* Assignment
Would you transcribe only the lines below, from the one containing "Viewport: 644px width, 485px" through the end of the material, exactly and with no pictures?

* Materials provided
==*==
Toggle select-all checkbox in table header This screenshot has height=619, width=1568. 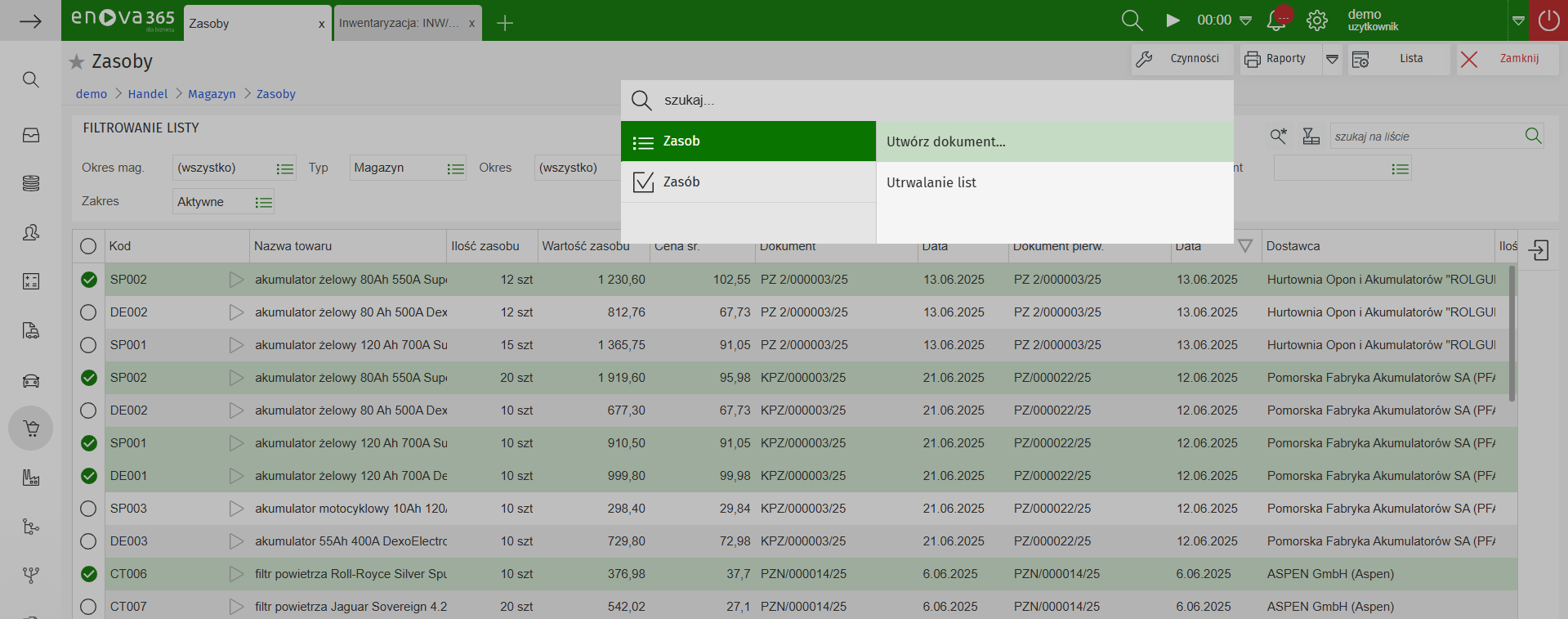pos(88,246)
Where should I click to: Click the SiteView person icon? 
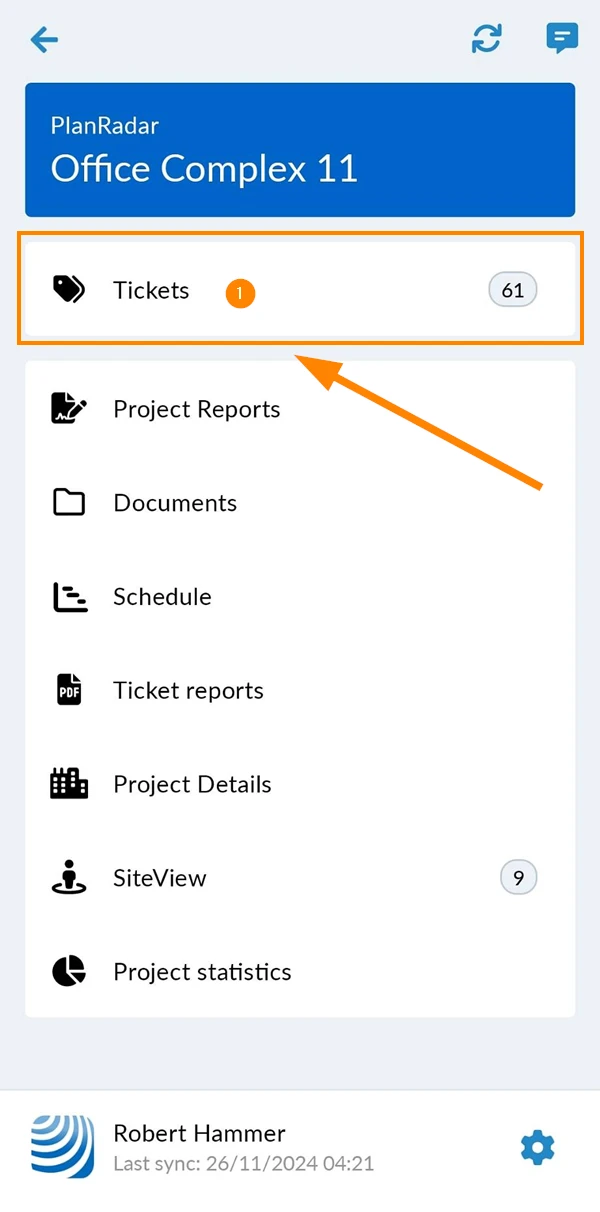[x=69, y=877]
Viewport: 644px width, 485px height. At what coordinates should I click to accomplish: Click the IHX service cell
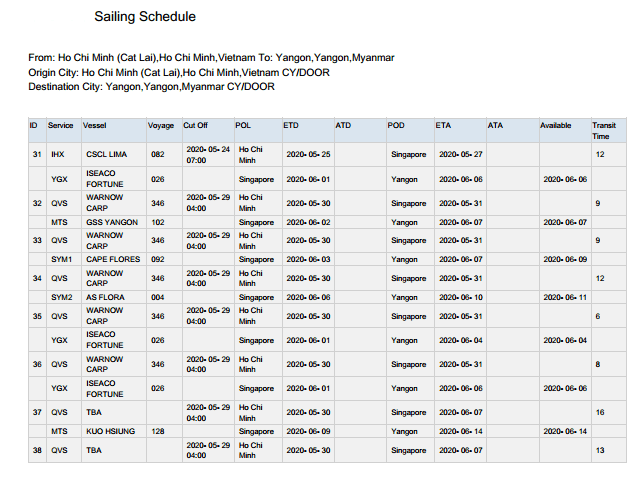[57, 154]
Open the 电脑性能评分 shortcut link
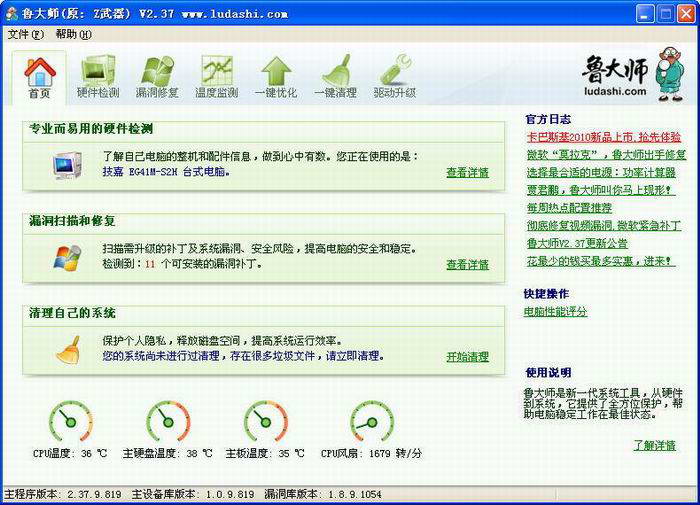700x505 pixels. coord(555,312)
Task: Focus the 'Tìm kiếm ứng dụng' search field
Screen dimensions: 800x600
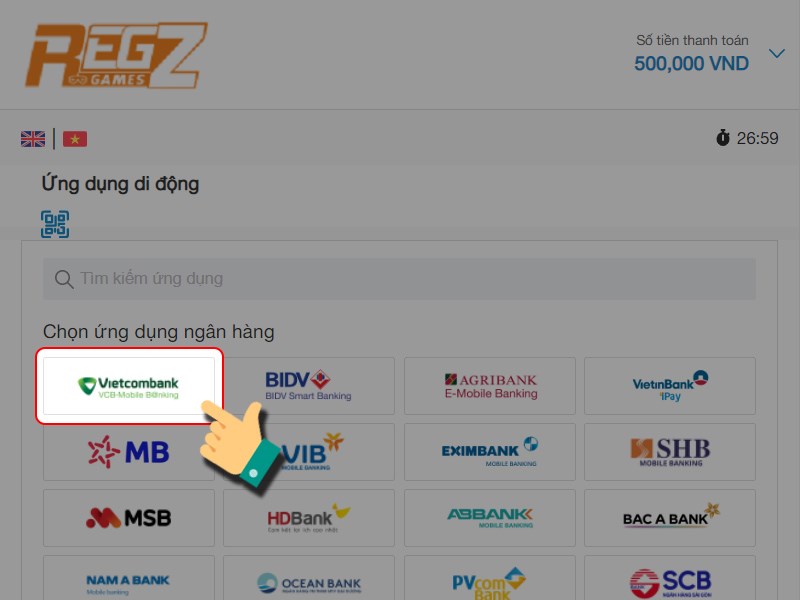Action: [399, 279]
==*==
* Written answer
Viewport: 644px width, 485px height. At what coordinates should I click to accomplish: Click the IHX service cell
[57, 154]
Open the 电脑性能评分 shortcut link
700x505 pixels. coord(555,312)
Task: Focus the 'Tìm kiếm ứng dụng' search field
Screen dimensions: 800x600
Action: [399, 279]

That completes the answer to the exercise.